Point compression for binary Weierstrass curves in ECC was spelled out in detail in a paper published in 1992, more than a year before the patent was filed. This patent claims point compression for general curves, but patent law does not allow patenting generalizations of the prior art.
The patent "inventors" were indisputably aware of this prior art (Vanstone was a coauthor of the paper) but hid it from the patent office. This is what patent lawyers call "inequitable conduct"; it invalidates the entire patent.

The contents of the patent are as follows.

Claims 1 through 28 are for encryption using an elliptic curve over a finite field of characteristic 2 with elements represented on a normal basis.

Claim 29 is for point compression: "A method of transferring the coordinates of a point on an algebraic curve defined by a function of two variables between a pair of correspondents connected by a data comunications link comprising the steps of forwarding from one correspondent to another a coordinate of said point, providing at said other correspondent parameters of said algebraic curve, and computing at said other correspondent said other coordinate from said one coordinate and said algebraic curve." This claim includes many systems published more than a year before the patent was filed, and is therefore invalid.
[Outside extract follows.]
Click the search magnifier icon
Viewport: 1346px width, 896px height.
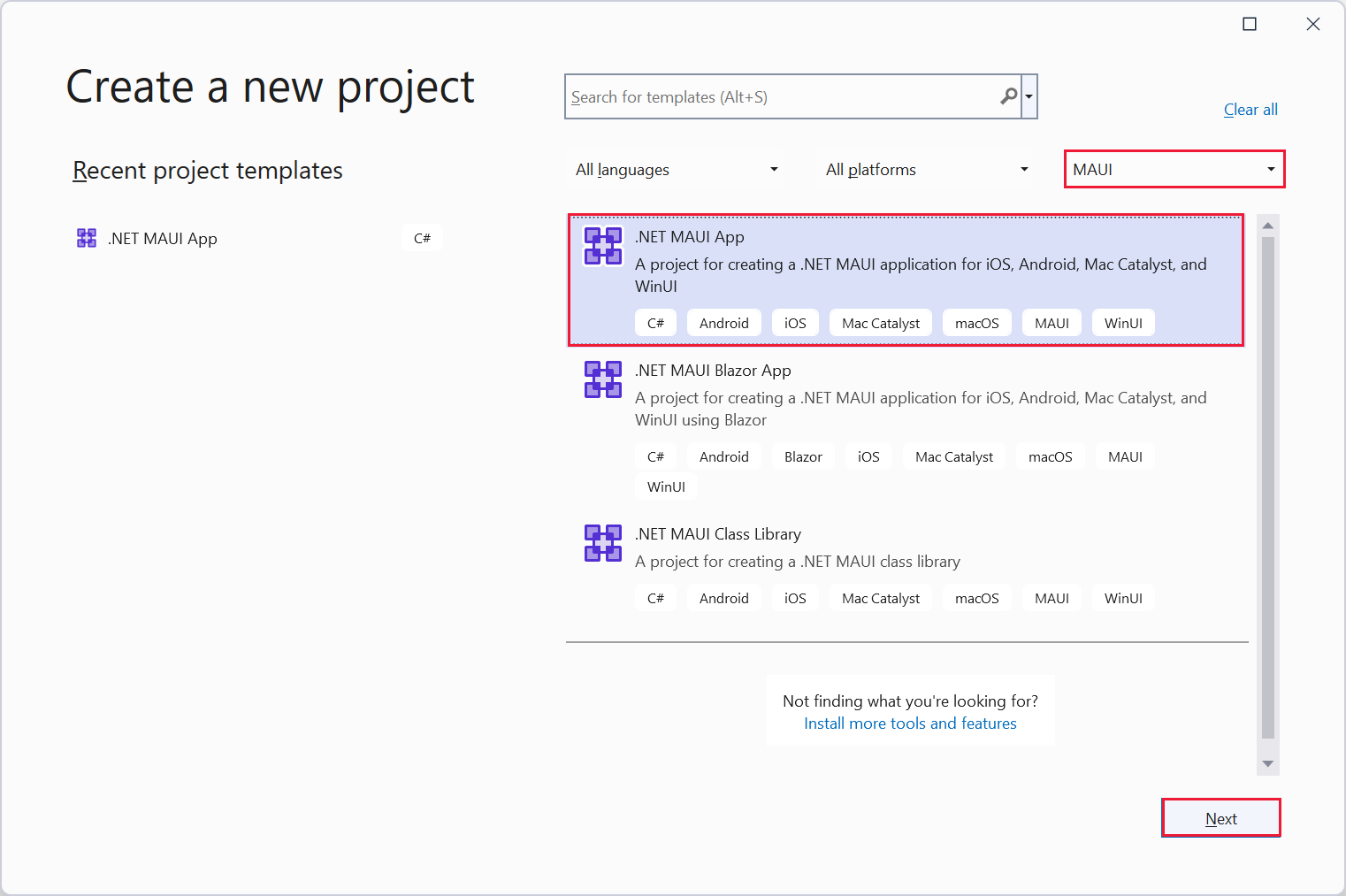pos(1008,96)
For example, in the CRYPTO '85 article introducing elliptic-curve cryptography, Victor Miller suggested transmitting only the x coordinate for elliptic-curve Diffie-Hellman:

Finally, it should be remarked, that even though we have phrased everything in terms of points on an elliptic curve, that, for the key exchange protocol (and other uses as one-way functions), that only the x-coordinate needs to be transmitted. The formulas for multiples of a point cited in the first section make it clear that the x-coordinate of a multiple depends only on the x-coordinate of the original point.

This is the compression mechanism used for ECDH in Curve25519.
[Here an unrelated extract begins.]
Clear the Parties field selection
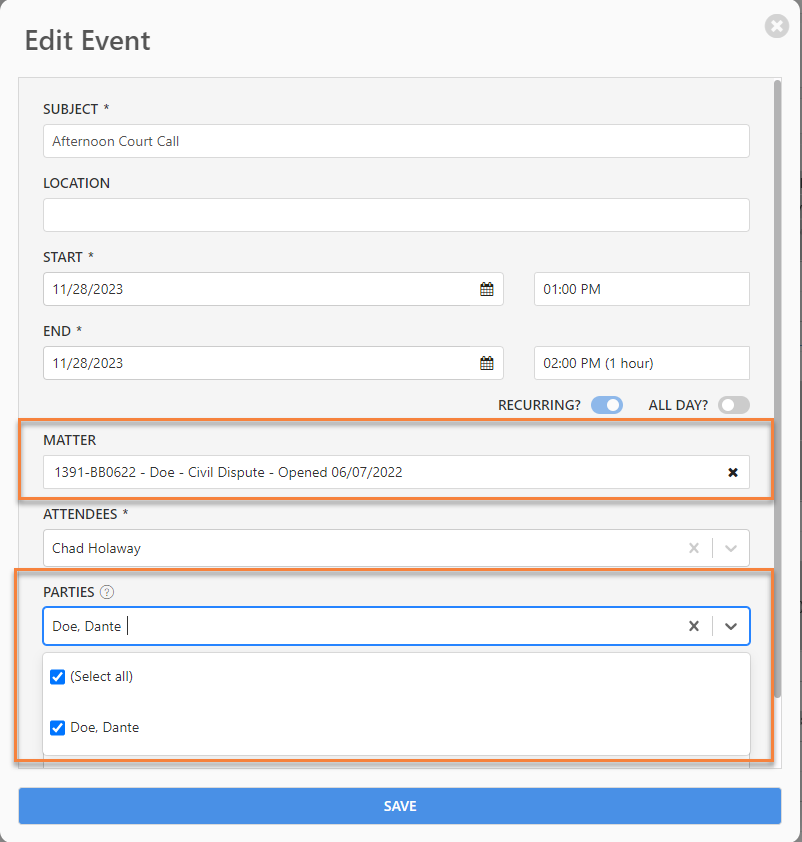The height and width of the screenshot is (842, 802). click(694, 626)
Claims 30 through 41 are on more specific techniques involving "forwarding with said one coordinate identifying information of said other coordinate." (Exception: claim 36 is claim 29 for elliptic curves over finite fields of characteristic 2.) This is a waste of time in the context of elliptic-curve Diffie-Hellman, but is useful for elliptic-curve signatures. Bodo Moeller points to page 171 of the Harper-Menezes-Vanstone paper "Public-key cryptosystems with very small key lengths" at Eurocrypt '92, published more than a year before the filing of this patent:

The key length can be shortened to n+1 bits as follows. Observe first that the change of variables (x,y) -> (x,xz) transforms equation (1) to z^2 + z = x + a + bx^(-2). (3) Given the x-coordinate of a point P = (xbar,ybar), we can compute the right hand side of (3). Then (3) has precisely 2 solutions, namely z' and z'+1, and these solutions can be easily found. We can then select the correct solution zbar (and hence reconstruct ybar as ybar = xbar zbar) if we know the least significant bit of zbar. Thus to transmit P it is sufficient to transmit xbar and the least significant bit of ybar/xbar.

Claims 42 through 52 are on some secret-key encryption mechanisms.